Modification of the RZWQM2-P model to simulate labile and total phosphorus in an irrigated and manure-amended cropland soil

With the expansion of the dairy industry, phosphorus (P)-enriched dairy manure has increasingly been used to replace chemical fertilizer to meet crop nutrient demand. This practice could lead to excessive total P accu-mulation in the soil and increase the risk of P pollution in the environment. The newly-developed RZWQM2-P model uses the soil P pool structure from the EPIC model, which is not sensitive to total soil P. Therefore, we modified the P module in RZWQM2-P to improve its capability in simulating total soil P. We subsequently assessed the ability of the modified model to simulate labile soil P, total soil P, plant P uptake, and crop yield using a dataset collected from an irrigated field treated with dairy manure and inorganic fertilizer at eight rates under a repeating wheat-potato-barley-sugar beet rotation. The results suggested that the modified RZWQM2-P model satisfactorily simulated field-measured annual total soil P, plant P uptake, and crop yield. Labile soil P was simulated less accurately, but the results were acceptable as the model responded well to P treatments. We simulated the long-term soil P dynamics under three P-application scenarios.

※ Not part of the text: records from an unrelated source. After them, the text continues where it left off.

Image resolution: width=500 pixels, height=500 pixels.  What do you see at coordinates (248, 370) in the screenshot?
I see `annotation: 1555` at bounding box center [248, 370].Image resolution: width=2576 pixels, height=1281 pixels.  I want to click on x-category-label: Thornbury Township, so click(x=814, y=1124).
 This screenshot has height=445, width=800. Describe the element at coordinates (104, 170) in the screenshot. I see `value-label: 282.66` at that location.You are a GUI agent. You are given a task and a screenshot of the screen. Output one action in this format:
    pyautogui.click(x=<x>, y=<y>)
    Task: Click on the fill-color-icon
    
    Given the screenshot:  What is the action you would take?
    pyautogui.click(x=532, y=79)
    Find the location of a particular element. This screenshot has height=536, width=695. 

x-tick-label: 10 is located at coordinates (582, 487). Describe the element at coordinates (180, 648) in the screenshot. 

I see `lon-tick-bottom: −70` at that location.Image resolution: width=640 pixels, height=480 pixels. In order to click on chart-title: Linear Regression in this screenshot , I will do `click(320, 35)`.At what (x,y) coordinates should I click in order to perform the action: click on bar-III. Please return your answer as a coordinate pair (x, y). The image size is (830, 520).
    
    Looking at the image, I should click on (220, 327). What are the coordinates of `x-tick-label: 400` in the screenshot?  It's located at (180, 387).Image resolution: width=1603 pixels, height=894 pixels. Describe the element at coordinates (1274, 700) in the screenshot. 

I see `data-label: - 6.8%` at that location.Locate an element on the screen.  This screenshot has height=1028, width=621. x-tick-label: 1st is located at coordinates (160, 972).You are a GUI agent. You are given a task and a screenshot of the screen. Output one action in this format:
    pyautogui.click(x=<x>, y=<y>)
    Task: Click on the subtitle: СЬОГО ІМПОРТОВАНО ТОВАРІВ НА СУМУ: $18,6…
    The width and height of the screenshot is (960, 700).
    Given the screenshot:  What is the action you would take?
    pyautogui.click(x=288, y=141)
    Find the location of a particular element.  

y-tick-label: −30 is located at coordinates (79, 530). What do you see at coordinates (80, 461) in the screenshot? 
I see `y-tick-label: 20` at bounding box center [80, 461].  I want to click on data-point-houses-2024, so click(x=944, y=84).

Long-term simulation results showed that it took 14 years for the labile soil P level to return to the initial level after eight years of manure-P applications at a rate of 65.5 kg P/ha year -1. The modified RZWQM2-P model can be used to simulate total soil P and labile soil P contents and to assess P management practices in irrigated cropland amended with manure.

Automated summary

With the expansion of the dairy industry, the use of phosphorus-enriched dairy manure as a replacement for chemical fertilizer has increased. However, this practice can lead to excessive accumulation of total phosphorus in the soil and increase the risk of environmental phosphorus pollution. To improve the simulation of total soil phosphorus, the P module in the RZWQM2-P model was modified using the soil P pool structure from the EPIC model. The modified model showed satisfactory simulation results for labile soil P, total soil P, plant P uptake, and crop yield.